__THE TASKS__:
a - According to the geologic map unit descriptions, how wide are the dune forms visible in the eolian sand unit?
b - From the geologic map unit descriptions, extract the passage starting with "QpPeoria Loess (Late" and going on through "and sandy silt.".

__EXTRACT PROVIDED__:
▼▼▼

QesEolian sands (Holocene)

Light gray to very pale brown, well-sorted, fine to medium sand.

This mapping unit represents eolian sand reworked from underlying terrace deposits atop the fill terrace of the North Loup River. Small, subdued, vegetated dune forms 30-70 m in width are visible throughout this mapping unit in the earliest aerial photographs (1938), and some such features remain visible in modern orthophotographs, even though agricultural activities have obscured or obliterated others.

QpPeoria Loess (Late Pleistocene [Wisconsinan])

Laminated to massive, light brownish gray, pale brown, light yellowish brown, and brown silt and sandy silt.

The Peoria Loess is widespread in the mapped area, mantling essentially all of the uplands on either side of the North Loup River. In multiple outcrops near the river valley, it consists of coarse silt, and in some places it contains sandy lenses or laminae. Redoximorphic features and grayish colors are typically present at depth within the Peoria Loess. A borehole in the

subcircular basin of unknown origins in sections 17 and 18 of T.17 N., R. 12 W. exhibited at least two darker bands at depth within the Peoria Loess, and these bands are interpreted as paleosols. An alternate, but currently untestable, hypothesis is that the upper part of the loess sequence encountered in this borehole is actually incrementally deposited Holocene loess (cf. Mason and Kuzila, 2000). Extensive, low-angle (approximately north-dipping) laminae are exhibited by the Peoria Loess in a roadcut along 487th Road in the SW¼ NW¼ NW¼ of section 18 of T. 17 N., R. 12 W (Fig. 6). There is a minor component of dark brown loess-derived colluvium that merges with alluvium (Qal) on foot- and toeslopes of upland areas described by this mapping unit.

QlLoveland Loess (Middle Pleistocene [Illinoian])

Massive, pale brown, light yellowish brown, brown, and dark brown silt and clayey silt; locally sandy in lower part.

The Loveland Loess crops out only sparsely in the area of the Scotia Quadrangle, chiefly in the uplands west of the North Loup River. Remnants of buried hills eroded from the Loveland Loess can be seen in multiple deep roadcuts through the Peoria Loess in the Scotia Quadrangle (Fig. 1). It appears, therefore, that the Peoria Loess and Gilman Canyon Formation mantle a rolling paleolandscape eroded from the Loveland Loess during Wisconsinan times. The Sangamon Geosol is a prominent, blocky-structured, clay-enriched paleosol at the top of the Loveland Loess, and its presence in the Scotia area aids in the identification of the upper contact of the latter. In outcrops and in some cores, this paleosol, as well as much or all of the underlying part of the Loveland Loess, appears distinctly redder (7.5 YR hue) than the overlying Gilman Canyon Formation and Peoria Loess. This color contrast, however, is not present everywhere and in some boreholes the color contrast between the Loveland and Peoria loesses can be minimal. The lower contact of the Loveland Loess may be gradational into silty sands and sands, and brownish fine to medium sands may be present locally within the lower Loveland Loess.

▲▲▲

__DATASET CONTENT__:
▼▼▼

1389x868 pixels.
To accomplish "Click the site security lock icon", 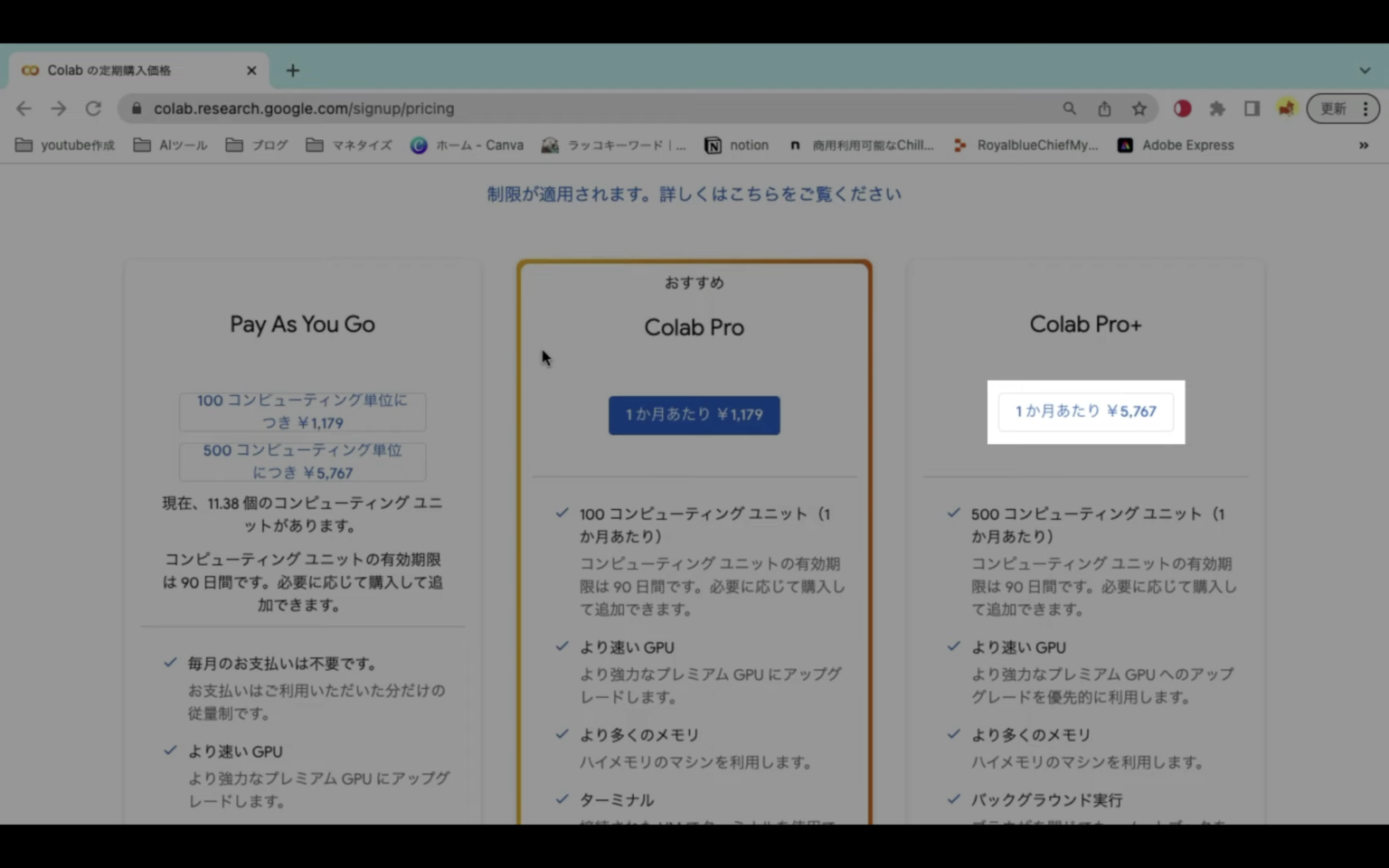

▲▲▲

__COMPLETED EXERCISE__:
a - They are 30-70 m in width.

b -
QpPeoria Loess (Late Pleistocene [Wisconsinan])

Laminated to massive, light brownish gray, pale brown, light yellowish brown, and brown silt and sandy silt.